Patrick Crozier has some interesting remarks about ‘Labour women’
This article in the Telegraph got me thinking.
First of all there is Mrs Kinnock’s use of the term “real women”. It sounded far too much to my ears like “all women”, or the “only women of any worth”. The truth is that some women go out to work and others stay at home. Is that really such a terrible idea to bear?
Maybe it is. Maybe, to dyed in the wool feminists like Glenys Kinnock, the idea of total sex equality shines so bright that any woman who chooses what we might describe as a “traditional” role is in some way a traitor to her sex. Perhaps, Mrs Kinnock understands only too well that to many women home and family are far more important than boring old work. Thus they have to be forced into the workforce by economics or, as in this case, ridicule.

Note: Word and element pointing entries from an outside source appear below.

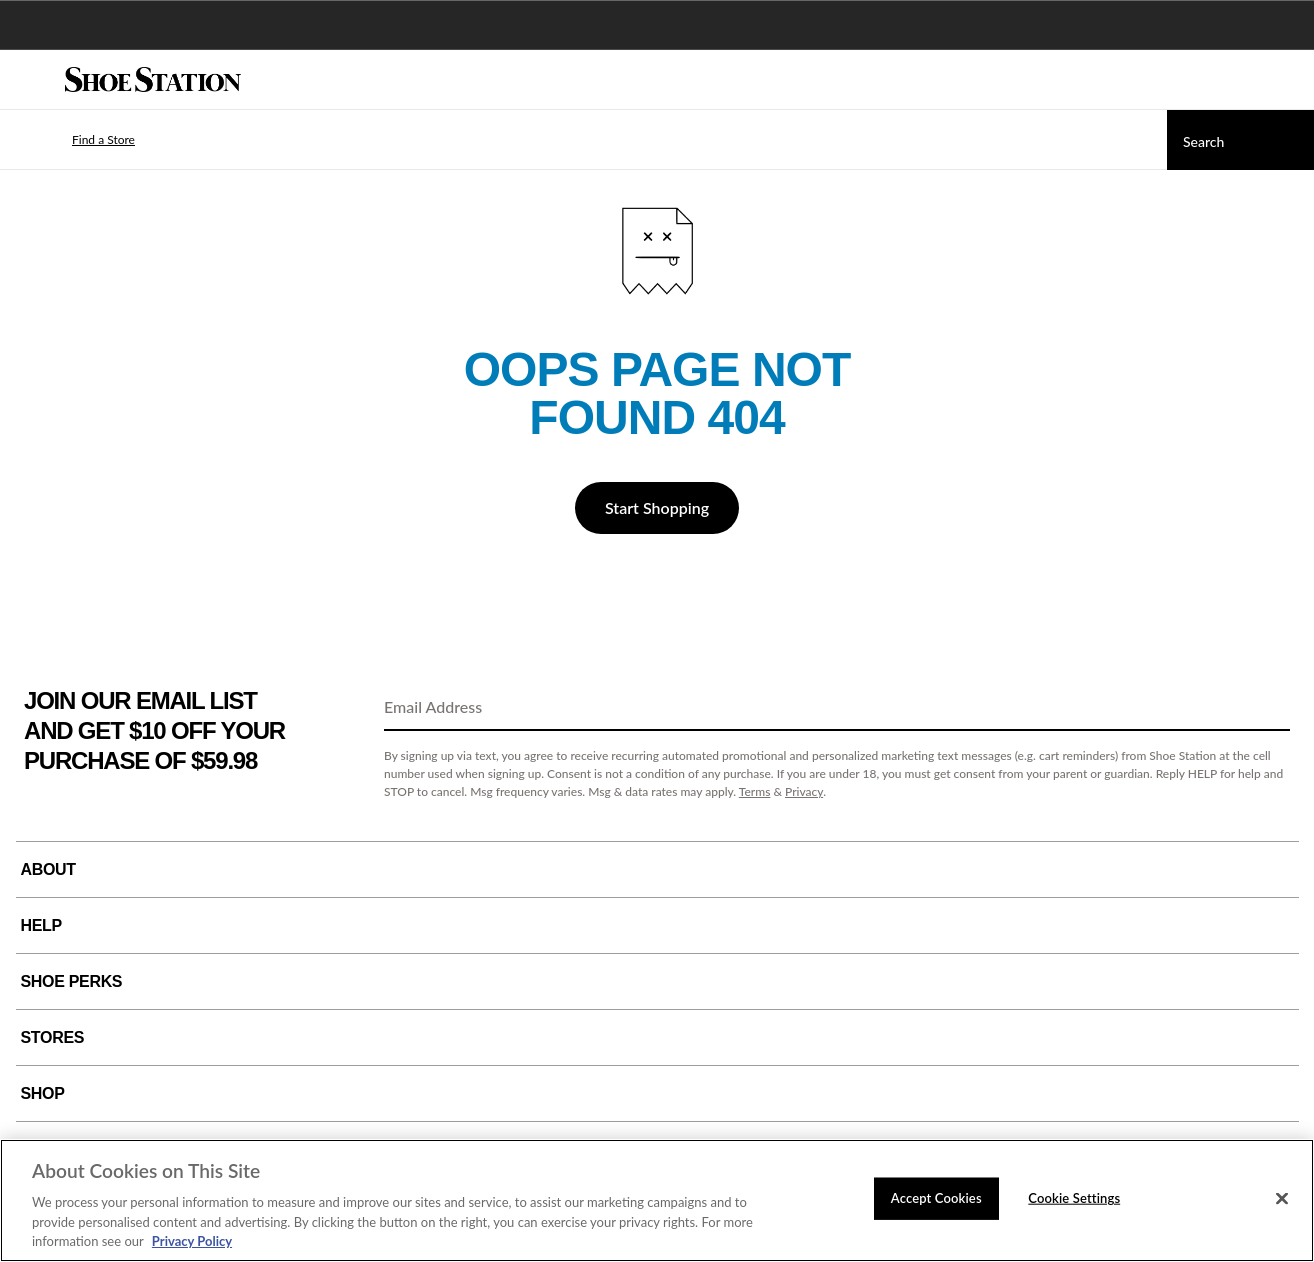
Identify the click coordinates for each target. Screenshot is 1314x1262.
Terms (755, 791)
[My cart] (1288, 80)
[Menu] (30, 80)
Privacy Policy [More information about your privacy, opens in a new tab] (192, 1241)
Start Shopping (657, 507)
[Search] (1240, 140)
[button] (74, 140)
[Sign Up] (1268, 708)
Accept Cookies (936, 1198)
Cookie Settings (1074, 1198)
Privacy (804, 791)
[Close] (1282, 1199)
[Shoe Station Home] (153, 80)
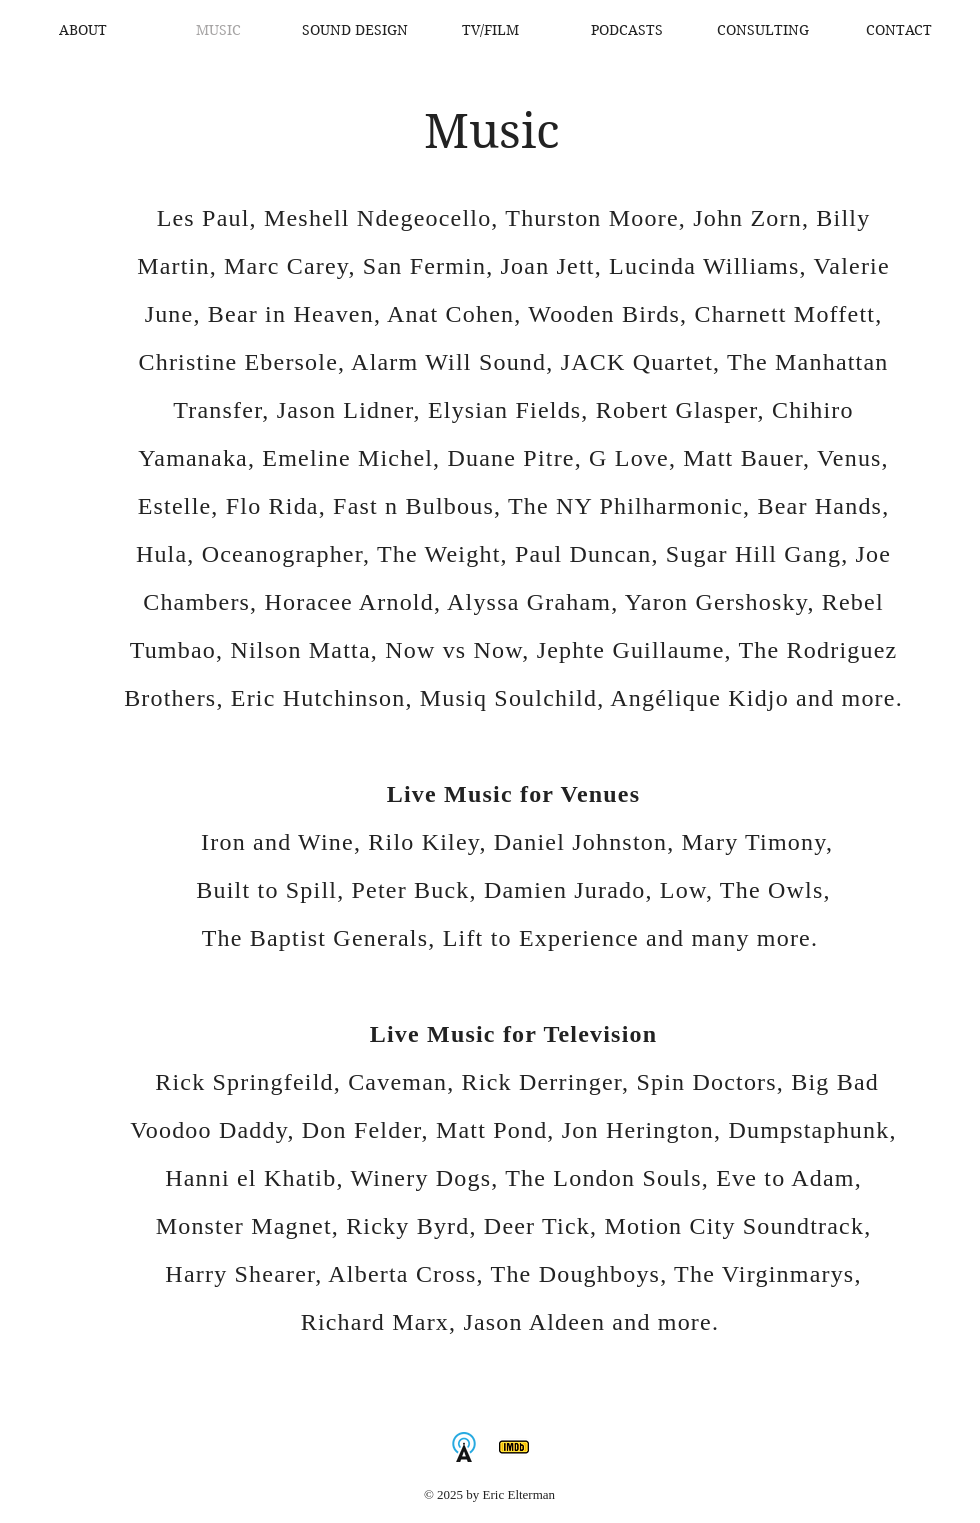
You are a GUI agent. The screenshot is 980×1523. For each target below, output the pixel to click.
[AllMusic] (464, 1447)
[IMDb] (514, 1447)
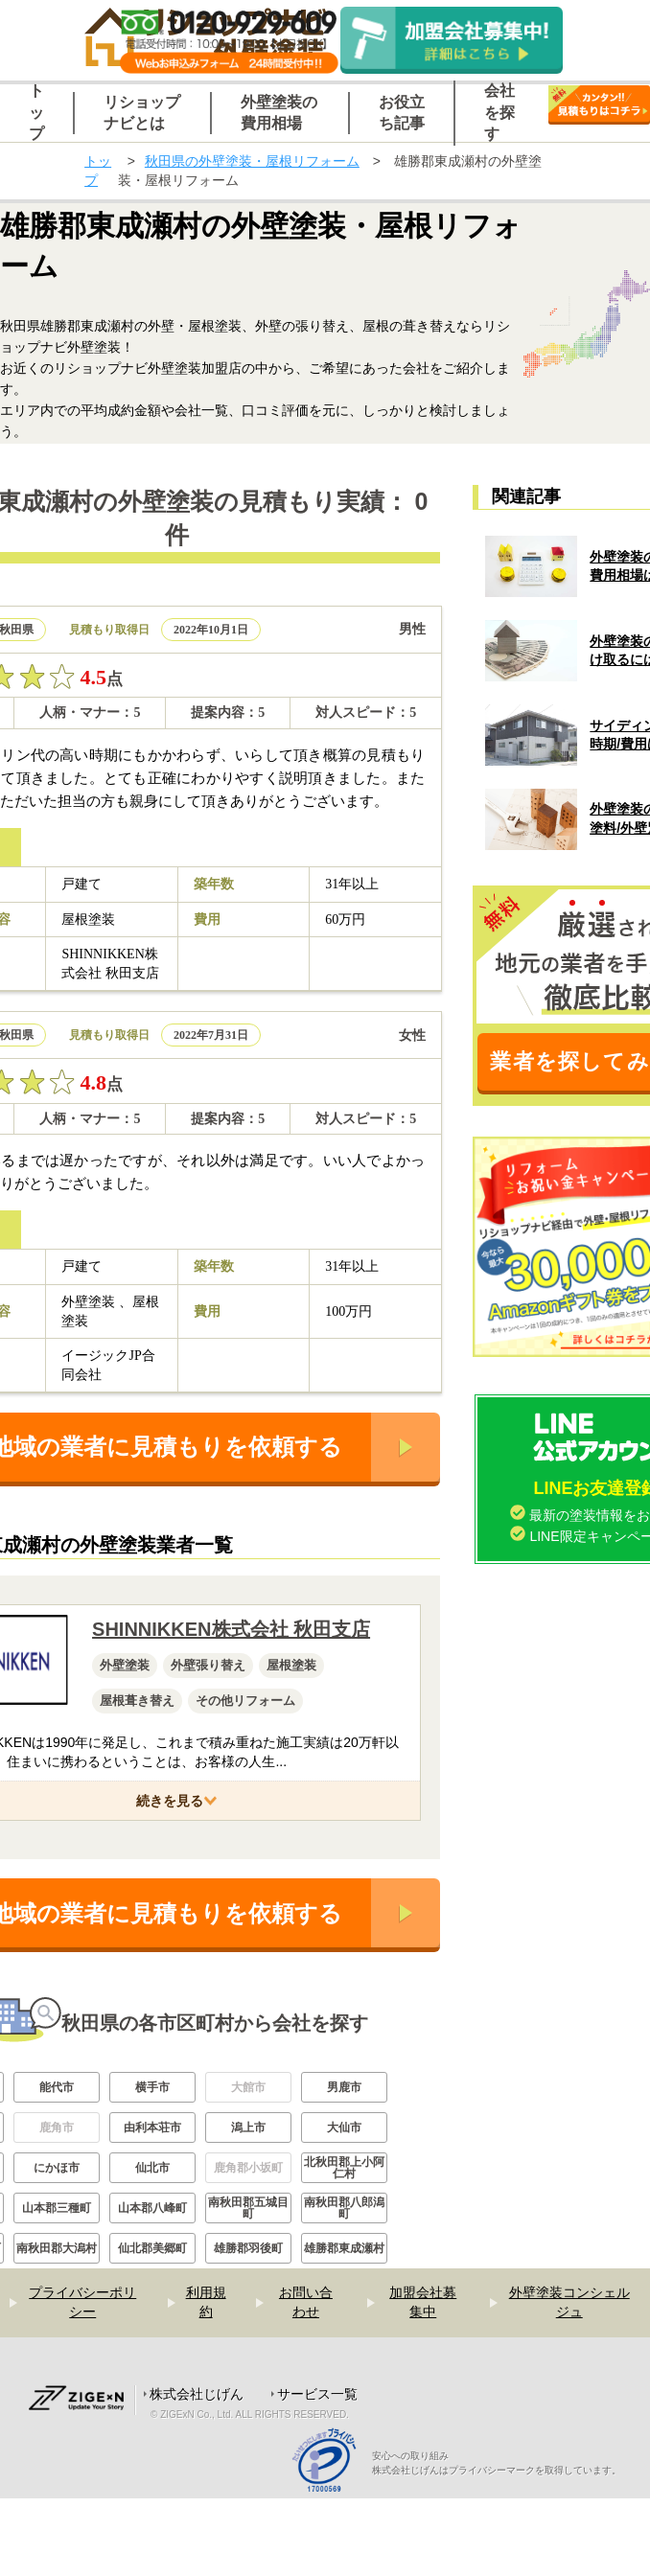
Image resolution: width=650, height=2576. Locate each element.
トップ (97, 170)
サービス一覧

It is the economics that frighten me. If I ever marry or have children I want my wife to stay at home – at least for the first few years – just as my mother did with me. I believe that (usually) a mother’s love brings huge benefits to child rearing – benefits for which a child minder or a creche is no substitute. I want that choice. But I can’t have it. In London it is virtually impossible for one person on one salary to buy a house (certainly not in the careers that I am considering). Thus we are more or less forced (apologies for the quasi-Marxist terminology) to set up two income households. And hence stay-at-home mums are rapidly becoming a thing of the past.
The answer is to build (or at least allow to be built) more houses, semis and apartment blocks. Same demand, more supply, lower prices. But that is more or less impossible in London – the State decrees it. And that is a whole other issue.